This is a FUCKING PIECE OF SHIT
No, it is NOT a "triumph of modern architecture" or any of the other phrases of wanky shitness which have been used to describe it. It is BLEEDING AWFUL. It is utter dogshit. It is about the most ridiculously stupid-looking building I can think of. How the fuck it ever managed to get planning permission I cannot for the life of me understand. Backhanders, I suppose, but they must have been sodding huge ones and there must be a juicy and epic tale of council corruption just waiting for some enterprising journalist to uncover.
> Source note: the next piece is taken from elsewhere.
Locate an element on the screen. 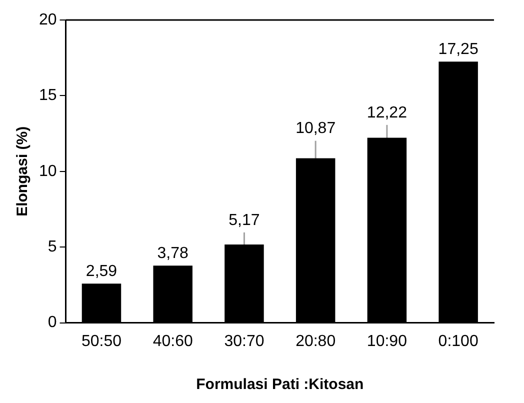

It looks like one of the inhabitants of the planet on which Roger set down to repair his planetoid, except that they are nowhere described as having a big plastic tube stuck up their arse. It is a great shame that the architects didn't try a trial construction on that planet and suffer the consequences. It is even more of a shame that they aren't going to suffer similar consequences on this planet; it might provide some of their colleagues with an incentive to take their heads out of their fucking arses and stop coming out with such ludicrous shit.
What the fuck is it with architects that makes them such fucking idiots? It doesn't matter a festering fuck that such abortions as this attract the approval of other architects, because they are all as bleeding mad as each other and probably eat dogshit for breakfast while praising its aesthetic qualities. What is important is how their shit looks to normal people, since it is normal people who have to spend their time looking at the fucking things. Architects are not normal people. Normal people would never dream of hollowing out a giant turd and putting a shop inside it. Normal people would just build a shop, and it would look like a shop, and the only puddles of puke near it would be from people who were pissed, not from people who just walked past sober and failed to avoid looking at the thing.
Architects: stop listening only to other people who are just as fucked in the head as you are yourselves. Listen to Prince Charles. He knows a fuck sight more about what makes a building look decent than any fucking architect does, and he will be king one day and hopefully will then chop all the architects' heads off while all the public stand around cheering. He may not count as exactly "normal", since he is a prince and all that, but he is a fucking sight more sensible than a fucking architect. All new architectural designs should be submitted to Prince Charles for approval, and subject to his veto: that way we won't have to put up with stupid shit like Birmingham Selfridges.